# What is required:
All of the data below needs to be set down again, exactly as shown.

# Stored items:
--- START ---
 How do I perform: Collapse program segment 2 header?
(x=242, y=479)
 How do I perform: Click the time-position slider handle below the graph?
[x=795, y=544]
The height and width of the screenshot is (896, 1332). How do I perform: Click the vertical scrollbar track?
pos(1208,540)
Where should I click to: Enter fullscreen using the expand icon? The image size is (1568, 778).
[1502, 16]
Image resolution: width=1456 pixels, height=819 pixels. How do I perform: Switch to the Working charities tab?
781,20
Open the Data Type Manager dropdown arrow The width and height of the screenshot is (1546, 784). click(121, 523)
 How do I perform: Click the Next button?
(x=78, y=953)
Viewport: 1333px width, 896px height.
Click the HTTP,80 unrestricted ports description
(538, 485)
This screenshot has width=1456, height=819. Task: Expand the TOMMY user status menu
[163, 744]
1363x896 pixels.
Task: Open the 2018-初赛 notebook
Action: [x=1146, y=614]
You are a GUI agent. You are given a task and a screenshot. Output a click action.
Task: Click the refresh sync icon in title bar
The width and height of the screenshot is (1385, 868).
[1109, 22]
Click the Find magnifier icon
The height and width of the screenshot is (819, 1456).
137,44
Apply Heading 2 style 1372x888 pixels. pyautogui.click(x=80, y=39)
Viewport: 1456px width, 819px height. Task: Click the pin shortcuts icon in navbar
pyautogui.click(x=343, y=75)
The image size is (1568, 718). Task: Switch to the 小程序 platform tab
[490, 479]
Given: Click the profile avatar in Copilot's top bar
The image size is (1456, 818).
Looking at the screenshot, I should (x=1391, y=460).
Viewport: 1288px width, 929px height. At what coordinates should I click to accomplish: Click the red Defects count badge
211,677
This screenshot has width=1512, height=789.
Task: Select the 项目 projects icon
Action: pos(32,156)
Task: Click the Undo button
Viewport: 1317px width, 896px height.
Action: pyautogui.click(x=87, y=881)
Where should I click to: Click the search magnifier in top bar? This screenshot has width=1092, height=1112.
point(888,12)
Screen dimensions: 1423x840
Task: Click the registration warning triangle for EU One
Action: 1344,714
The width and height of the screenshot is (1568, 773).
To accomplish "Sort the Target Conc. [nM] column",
--- END ---
# Task output:
 How do I perform: Collapse program segment 2 header?
(x=242, y=479)
 How do I perform: Click the time-position slider handle below the graph?
[x=795, y=544]
The height and width of the screenshot is (896, 1332). How do I perform: Click the vertical scrollbar track?
pos(1208,540)
Where should I click to: Enter fullscreen using the expand icon? The image size is (1568, 778).
[1502, 16]
Image resolution: width=1456 pixels, height=819 pixels. How do I perform: Switch to the Working charities tab?
781,20
Open the Data Type Manager dropdown arrow The width and height of the screenshot is (1546, 784). click(121, 523)
 How do I perform: Click the Next button?
(x=78, y=953)
Viewport: 1333px width, 896px height.
Click the HTTP,80 unrestricted ports description
(538, 485)
This screenshot has width=1456, height=819. Task: Expand the TOMMY user status menu
[163, 744]
1363x896 pixels.
Task: Open the 2018-初赛 notebook
Action: [x=1146, y=614]
You are a GUI agent. You are given a task and a screenshot. Output a click action.
Task: Click the refresh sync icon in title bar
The width and height of the screenshot is (1385, 868).
[1109, 22]
Click the Find magnifier icon
The height and width of the screenshot is (819, 1456).
137,44
Apply Heading 2 style 1372x888 pixels. pyautogui.click(x=80, y=39)
Viewport: 1456px width, 819px height. Task: Click the pin shortcuts icon in navbar
pyautogui.click(x=343, y=75)
The image size is (1568, 718). Task: Switch to the 小程序 platform tab
[490, 479]
Given: Click the profile avatar in Copilot's top bar
The image size is (1456, 818).
Looking at the screenshot, I should (x=1391, y=460).
Viewport: 1288px width, 929px height. At what coordinates should I click to accomplish: Click the red Defects count badge
211,677
This screenshot has width=1512, height=789.
Task: Select the 项目 projects icon
Action: pos(32,156)
Task: Click the Undo button
Viewport: 1317px width, 896px height.
Action: pyautogui.click(x=87, y=881)
Where should I click to: Click the search magnifier in top bar? This screenshot has width=1092, height=1112.
point(888,12)
Screen dimensions: 1423x840
Task: Click the registration warning triangle for EU One
Action: 1344,714
The width and height of the screenshot is (1568, 773).
To accomplish "Sort the Target Conc. [nM] column",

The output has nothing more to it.